The even bigger sceptic in me thinks that Mark Carney has been warning of interest rates rising ‘soon’ for around 7 years and it’s all getting a bit embarrassing that he’s never raised rates yet.


Trumpton
Scratch beneath the whirlwind that is Donald Trump and there is clear evidence that the US economy is in a good place. The US economy grew at its fastest pace in nearly four years at an annualised rate of 4.1%
 
Due to his actions? Despite his actions? Hmmmmm…….that’s an interesting one!
 
I am not sure I agree with Trump proclaiming the acceleration as "amazing" and “we've accomplished an economic turnaround of historic proportions.”
 
However, there is certainly evidence that his actions relating to tax cuts, deregulation, increased Government spending and the continuing trade negotiations are having an impact.
 
There is no doubt that the world’s largest economy getting stronger can only be a good thing for so many in the world economy though.
 

Greece Is The Word
There is even good economic news coming out of Greece……yes Greece!
 
Emerging from a Eurozone bailout programme, Greece has successfully completed a three-year loan worth €62 billion (used to tackle its debt crisis). It was part of the biggest bailout in global financial history, totalling some €289bn, which will take the country decades to repay.
 
The upshot is, Greece can borrow at market rates for the first time in 8 years.
 
Despite the good news, it is worth remembering that the Greek economy is still 25% smaller than when the crisis began.
 
Irrelevant Fact of The Month: Only four countries have shrunk economically more than Greece in the past decade: Yemen, Libya, Venezuela and Equatorial Guinea.
 
Like I said, irrelevant.
 

August’s Biggest Loser……Option 1 – Boris Johnson (again)
Boris Johnson may have run away from the Prime Minister vacancy after the Brexit Referendum and then jumped from his Foreign Secretary role in the aftermath of a fallout with Theresa May last month, but his political standing is high in the UK……and overseas.
 
Which makes his latest ‘foot in mouth’ episode all the more worrying……saying Muslim women wearing burkas "look like letter boxes".
 
I really don’t know where to start with this……but it is appalling nonetheless.

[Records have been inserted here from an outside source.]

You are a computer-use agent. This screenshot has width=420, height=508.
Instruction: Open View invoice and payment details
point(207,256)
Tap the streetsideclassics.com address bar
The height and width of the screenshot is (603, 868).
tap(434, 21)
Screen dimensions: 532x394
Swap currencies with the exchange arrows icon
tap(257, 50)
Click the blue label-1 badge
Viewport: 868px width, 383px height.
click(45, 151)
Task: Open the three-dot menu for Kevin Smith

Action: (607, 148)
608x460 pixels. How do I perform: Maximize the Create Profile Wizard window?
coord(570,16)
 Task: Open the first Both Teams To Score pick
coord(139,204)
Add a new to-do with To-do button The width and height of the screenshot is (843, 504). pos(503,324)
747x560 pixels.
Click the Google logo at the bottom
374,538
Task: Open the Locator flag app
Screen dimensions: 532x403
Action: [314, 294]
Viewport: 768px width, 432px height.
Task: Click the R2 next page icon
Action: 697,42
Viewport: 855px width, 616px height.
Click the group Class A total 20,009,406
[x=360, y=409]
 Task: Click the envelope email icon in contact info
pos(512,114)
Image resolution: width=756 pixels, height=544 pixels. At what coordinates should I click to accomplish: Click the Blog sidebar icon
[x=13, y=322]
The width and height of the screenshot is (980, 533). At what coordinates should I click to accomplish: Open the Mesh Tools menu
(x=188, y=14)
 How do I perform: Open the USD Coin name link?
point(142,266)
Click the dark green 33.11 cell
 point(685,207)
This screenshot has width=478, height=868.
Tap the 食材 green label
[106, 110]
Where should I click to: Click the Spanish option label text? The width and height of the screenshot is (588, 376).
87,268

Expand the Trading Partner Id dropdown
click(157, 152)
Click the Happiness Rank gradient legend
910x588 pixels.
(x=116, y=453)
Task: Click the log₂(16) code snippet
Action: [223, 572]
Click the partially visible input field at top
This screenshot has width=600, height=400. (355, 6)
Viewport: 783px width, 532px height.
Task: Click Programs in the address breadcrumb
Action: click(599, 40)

Perhaps most worryingly is that it wasn’t really surprising given his previous gaffes and the allowances that seem to be made for him (“well, it’s Boris isn’t it so it’s OK”).
 
At least he’s not representing the UK with foreign affairs any more.
 

August’s Biggest Loser……Option 2 – Jeremy Hunt (new entry)  
On the back of the spat with Theresa May, Boris Johnson was replaced by Jeremy Hunt as Foreign Secretary. However, it took him just 3 weeks to catch a bad dose of the ‘Boris’.
 
On an official visit to China, Hunt tried to get into his host's good books by mentioning that his wife is Chinese - but called her "Japanese" instead……an embarrassing gaffe that wrote many headlines instead.
 
You see, confusing China with any other country is bad if you're trying to carry favour with the Chinese Government. But of all the countries to get confused with, Japan is probably the worst due to a bitter relationship for decades.
 
Also, mixing up Chinese and Japanese fits a bad stereotype……he might as well have said “them lot all look the same”.
 
And that ladies and gentlemen is the current UK Foreign Secretary. I despair.
 

August’s Biggest Loser……Option 3 – Barclays
Barclays announced profits of £1.6 billion……and that was after it settled a £2 billion fine with the US Justice Department for wrong doing.
 
Just to give an idea of what £2 billion looks like…… £2,000,000,000 (for dramatic effect)
 
The narrative to this is that you take risks, make money and take any fines on the chin…..you’ll still be profitable.
 
10 years on and the behaviour theme really hasn’t changed.
 



And Finally……
Some 169 million old £1 coins have yet to be returned to the Royal Mint nearly nine months after they went out of circulation……with piggybanks and down the back of sofas being blamed as the main culprits!